- _TASK BRIEF_
The answer must consist of each line below that holds the word "computer", copied as it stands.

Start of SOURCE INFORMATION

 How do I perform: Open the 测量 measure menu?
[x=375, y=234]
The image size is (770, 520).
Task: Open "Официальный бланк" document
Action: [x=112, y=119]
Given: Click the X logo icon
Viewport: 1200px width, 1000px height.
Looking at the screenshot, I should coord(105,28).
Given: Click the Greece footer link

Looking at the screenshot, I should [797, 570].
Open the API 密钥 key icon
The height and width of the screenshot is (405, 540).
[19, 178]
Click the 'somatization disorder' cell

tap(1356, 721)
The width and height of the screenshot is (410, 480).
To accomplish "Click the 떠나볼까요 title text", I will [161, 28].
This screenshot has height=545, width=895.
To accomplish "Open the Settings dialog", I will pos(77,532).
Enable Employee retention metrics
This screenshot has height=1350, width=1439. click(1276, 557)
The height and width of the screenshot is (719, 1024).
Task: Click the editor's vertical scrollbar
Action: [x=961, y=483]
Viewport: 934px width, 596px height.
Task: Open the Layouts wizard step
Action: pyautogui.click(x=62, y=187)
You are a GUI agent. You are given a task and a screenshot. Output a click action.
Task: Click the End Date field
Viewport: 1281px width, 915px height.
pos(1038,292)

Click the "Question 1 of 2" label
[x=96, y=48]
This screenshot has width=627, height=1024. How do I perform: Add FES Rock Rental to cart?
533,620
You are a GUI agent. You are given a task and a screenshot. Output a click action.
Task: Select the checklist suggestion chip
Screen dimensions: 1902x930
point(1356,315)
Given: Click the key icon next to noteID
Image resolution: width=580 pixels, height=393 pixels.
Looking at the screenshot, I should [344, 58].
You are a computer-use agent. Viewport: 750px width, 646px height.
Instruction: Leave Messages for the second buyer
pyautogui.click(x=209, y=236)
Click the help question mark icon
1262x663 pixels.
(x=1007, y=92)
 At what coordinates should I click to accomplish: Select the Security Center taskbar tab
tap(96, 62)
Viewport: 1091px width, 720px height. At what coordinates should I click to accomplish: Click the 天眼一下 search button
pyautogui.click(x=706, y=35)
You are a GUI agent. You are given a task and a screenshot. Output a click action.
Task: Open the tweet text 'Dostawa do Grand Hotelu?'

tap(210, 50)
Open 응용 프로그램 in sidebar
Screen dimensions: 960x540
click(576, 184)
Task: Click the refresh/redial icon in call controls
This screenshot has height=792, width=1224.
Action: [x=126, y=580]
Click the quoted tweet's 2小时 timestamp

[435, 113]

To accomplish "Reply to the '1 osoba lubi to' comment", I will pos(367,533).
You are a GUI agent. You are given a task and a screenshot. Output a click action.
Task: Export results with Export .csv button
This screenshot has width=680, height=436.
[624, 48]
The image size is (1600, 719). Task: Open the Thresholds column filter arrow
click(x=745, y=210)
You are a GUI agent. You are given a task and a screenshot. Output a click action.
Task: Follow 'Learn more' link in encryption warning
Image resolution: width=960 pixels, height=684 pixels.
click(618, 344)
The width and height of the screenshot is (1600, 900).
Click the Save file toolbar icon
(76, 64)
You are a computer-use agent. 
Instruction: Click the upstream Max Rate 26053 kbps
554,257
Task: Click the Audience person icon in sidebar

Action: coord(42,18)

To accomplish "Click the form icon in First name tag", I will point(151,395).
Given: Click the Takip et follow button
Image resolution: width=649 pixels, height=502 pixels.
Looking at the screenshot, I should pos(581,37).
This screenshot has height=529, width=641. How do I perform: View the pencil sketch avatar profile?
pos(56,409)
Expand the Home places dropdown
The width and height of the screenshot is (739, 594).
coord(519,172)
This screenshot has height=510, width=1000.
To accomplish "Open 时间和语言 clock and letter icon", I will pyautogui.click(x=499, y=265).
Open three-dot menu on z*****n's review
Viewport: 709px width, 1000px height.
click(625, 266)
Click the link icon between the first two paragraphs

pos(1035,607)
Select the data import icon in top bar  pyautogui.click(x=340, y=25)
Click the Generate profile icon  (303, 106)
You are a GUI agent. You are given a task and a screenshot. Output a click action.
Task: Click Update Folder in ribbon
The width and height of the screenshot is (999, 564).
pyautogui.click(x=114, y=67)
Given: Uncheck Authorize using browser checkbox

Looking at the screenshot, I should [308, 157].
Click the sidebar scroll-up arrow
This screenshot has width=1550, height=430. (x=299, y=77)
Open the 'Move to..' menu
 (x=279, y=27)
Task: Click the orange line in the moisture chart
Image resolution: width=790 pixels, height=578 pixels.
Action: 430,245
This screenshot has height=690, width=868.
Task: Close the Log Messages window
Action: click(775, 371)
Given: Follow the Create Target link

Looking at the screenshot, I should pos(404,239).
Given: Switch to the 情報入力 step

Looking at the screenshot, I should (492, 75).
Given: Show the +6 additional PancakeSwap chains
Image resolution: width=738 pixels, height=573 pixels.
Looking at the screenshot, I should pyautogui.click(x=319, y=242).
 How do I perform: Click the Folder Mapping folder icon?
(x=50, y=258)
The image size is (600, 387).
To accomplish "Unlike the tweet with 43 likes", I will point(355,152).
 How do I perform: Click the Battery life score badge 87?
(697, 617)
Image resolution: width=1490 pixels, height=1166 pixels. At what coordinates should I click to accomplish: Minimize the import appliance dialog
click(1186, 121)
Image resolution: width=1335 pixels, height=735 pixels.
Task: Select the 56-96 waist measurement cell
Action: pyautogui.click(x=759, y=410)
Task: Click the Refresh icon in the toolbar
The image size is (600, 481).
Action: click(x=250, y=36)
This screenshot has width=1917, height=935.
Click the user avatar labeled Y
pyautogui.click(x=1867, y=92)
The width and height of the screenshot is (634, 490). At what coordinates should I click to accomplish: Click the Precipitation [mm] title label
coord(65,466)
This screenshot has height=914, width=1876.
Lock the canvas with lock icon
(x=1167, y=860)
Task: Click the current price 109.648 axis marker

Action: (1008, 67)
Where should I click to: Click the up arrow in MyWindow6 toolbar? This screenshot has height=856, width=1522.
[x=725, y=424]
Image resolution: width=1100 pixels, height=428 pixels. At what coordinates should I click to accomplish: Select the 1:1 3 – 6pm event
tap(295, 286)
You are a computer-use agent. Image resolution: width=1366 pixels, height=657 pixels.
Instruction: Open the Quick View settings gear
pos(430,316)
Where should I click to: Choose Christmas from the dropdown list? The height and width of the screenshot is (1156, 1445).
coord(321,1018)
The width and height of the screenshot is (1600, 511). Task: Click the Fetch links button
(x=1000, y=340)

End of SOURCE INFORMATION

- _WRITTEN REPLY_
You are a computer-use agent. Viewport: 750px width, 646px height.
You are a computer-use agent. 
You are a computer-use agent. Image resolution: width=1366 pixels, height=657 pixels.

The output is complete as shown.